I am particularly protective of how I handle and store my passwords, so I am at the moment skeptical of Passman. It took me a few months to allow Nextcloud to store my password database and many months more to trust Keeweb. However, I participate in these Nextcloud betas whenever they come up and each time a beta comes out, or even sometimes just a point release, Keeweb won’t work and I can’t enable it. I recently saw Passman in the app store and I am interested in knowing the community’s thoughts on it and their level of trust with it handling your vaults.
Personally (trying not to hurt any feelings) I’d check and work on the source code. If you can’t do that then use a password manager that you can audit like https://www.passwordstore.org/
I am reading the code right now to the best of my ability however, I’m not well versed in JS. But I’d like other’s input too. Pass looks cool, but I already do have a local password manager that’s FOSS, I’m primarily looking at Passman as an NC based manager for just a few of my passwords for devices that I trust that I don’t have a manager on (such as a friend’s computer). Don’t worry about my feelings, I like solid input on this type of stuff I appreciate yours
Theres also keeweb: https://apps.nextcloud.com/apps/keeweb. Keepass itself got a security audit (https://www.ghacks.net/2016/11/22/keepass-audit-no-critical-security-vulnerabilities-found/), not sure about these webapplications.
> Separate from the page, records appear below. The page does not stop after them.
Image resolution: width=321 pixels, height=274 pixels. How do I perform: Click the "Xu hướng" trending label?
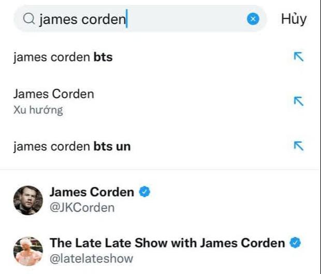[x=38, y=110]
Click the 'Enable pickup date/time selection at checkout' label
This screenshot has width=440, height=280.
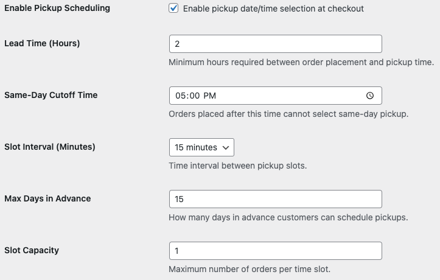(x=273, y=9)
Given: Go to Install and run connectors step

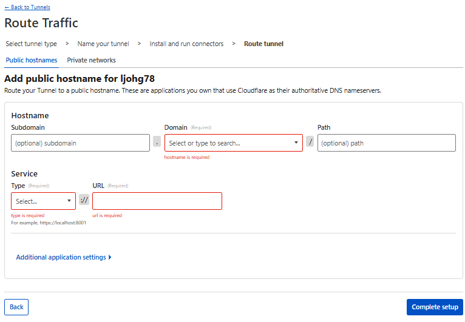Looking at the screenshot, I should pos(186,44).
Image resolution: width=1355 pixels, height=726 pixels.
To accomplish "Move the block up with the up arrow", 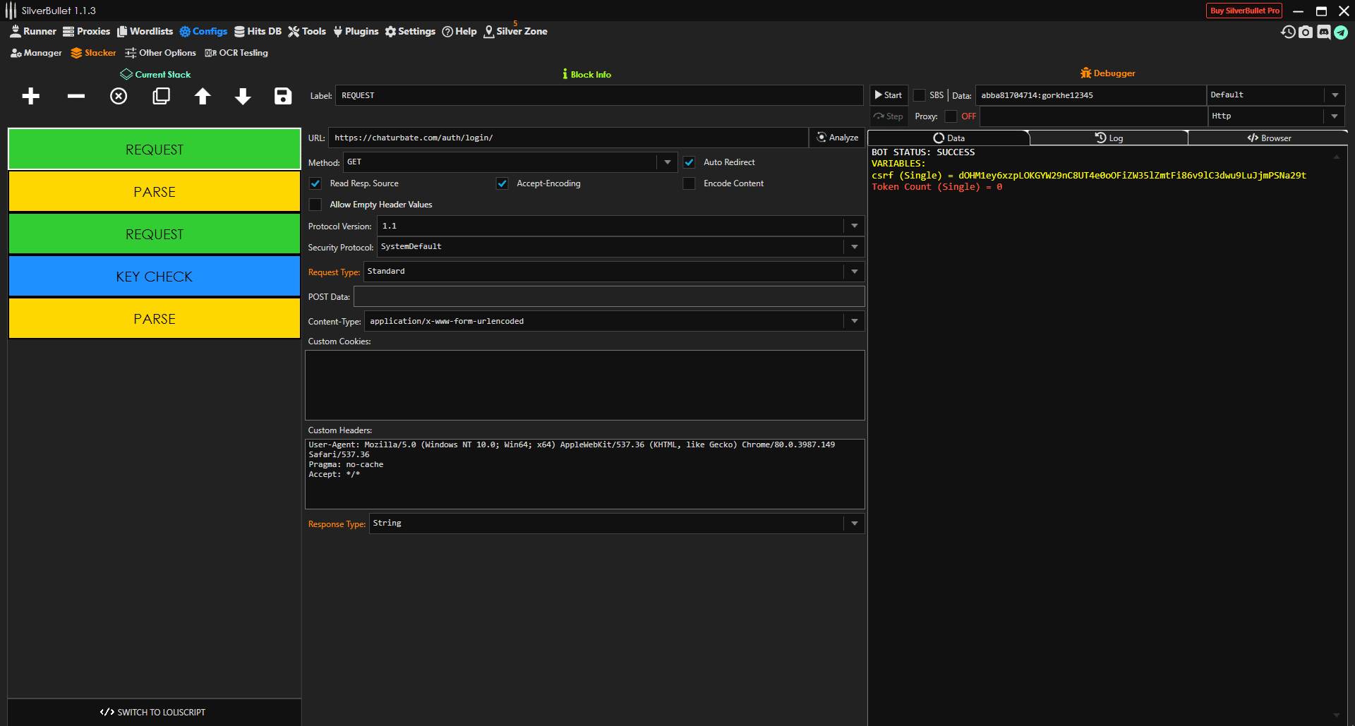I will (x=203, y=97).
I wouldn’t use it with any critical passwords (banking, mail, online-shopping, …), if it’s just for forums like this why not.
Hi tflidd, I currently do have keeweb on my server, but I am considering other options because as I said in post #1, I do NC betas each time they come out and there is never a build for the new stable until about a week or so after the release, leaving me without the app, and it seems passman is staying up on having an app ready in the betas (plus testing it with fake data, I like the features it has that keeweb doesn’t). I don’t use any critical passwords with online db managers, only a few where I’m willing to just accept the risks
I would also be interested in more opinions about Passmans security! I couldn’t find other websites with reviews on Passman - if someone knows any test, report or opinion about it, pls share here!
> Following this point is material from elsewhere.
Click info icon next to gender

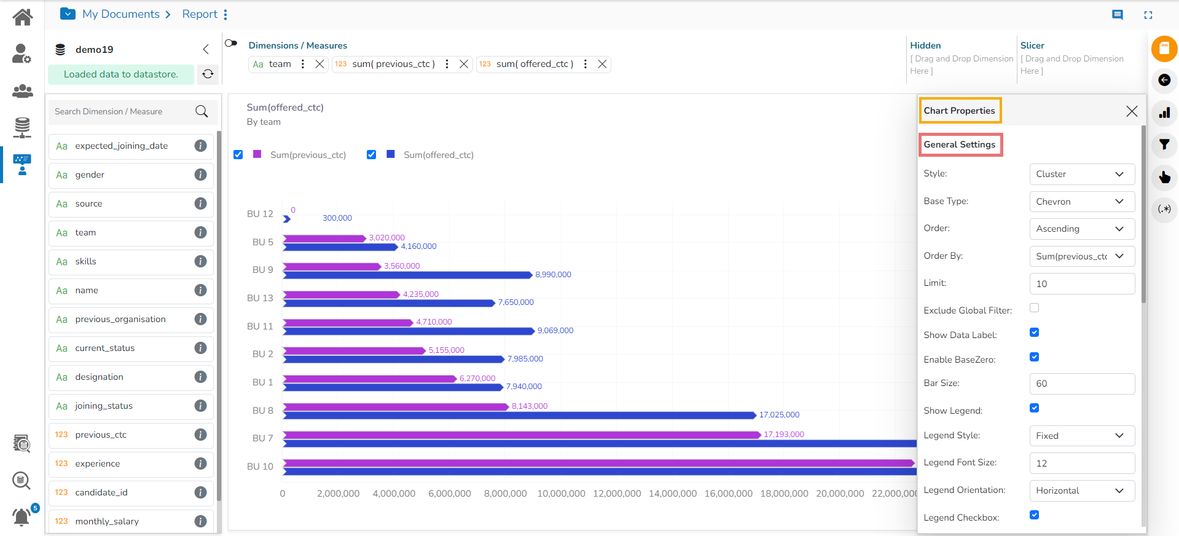(200, 175)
Maybe @brantje can tell you more about that.
Ask me anything =)
It’s been a little while since I noodled around with Passman, but I was wondering if there is a feature to export your Passman content to kdbx? One use case for this is if I want to go to a local-only method of password access (e.g. using KeePassXC only) or another use case being the wish to use Passman in conjunction with certain software like miniKeePass
New to Nextcloud (waiting for my Odroid HC1 to arrive in 2 weeks) and eager to use a self-hosted password manager.
I stumbled arount bitwarden and was asking myself if a collaboration to bring bitwarden to nextcloud couldn’t be a good idea… You both seem to have something for open source security, and a bigger crowd using this combined effort would mean more security and more publicity…
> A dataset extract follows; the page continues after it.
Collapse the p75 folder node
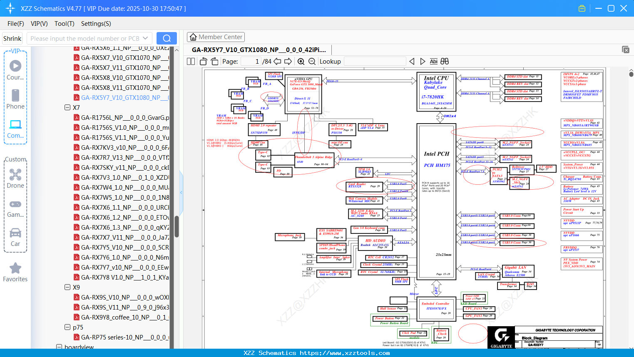 67,327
Just an idea, as I can’t really tell which of Passman or bitwarden is better and don’t know of the motivations behind each project…
Could be an awesome idea, however, their encryption differs from ours (well it’s both AES256 in the end, but upfront we both do some extra steps).
I can see the complication. My assumption the sole purpose of Passman is to operate server-side. Personally the issue for me is I can only access the DB from a desktop web browser (as far as I know). Otherwise I like what I see with Passman
Decryption / Encryption happens client side, so in the browser.
There is no way of doing this server side since server doesn’t know the key.
Right - and that’s what it’s all about - isn’t it? Nobody can get to your vault(s), since no one else than yourself holds the key(s). No downloaded client code, since it’s all in the webextension, which you load locally.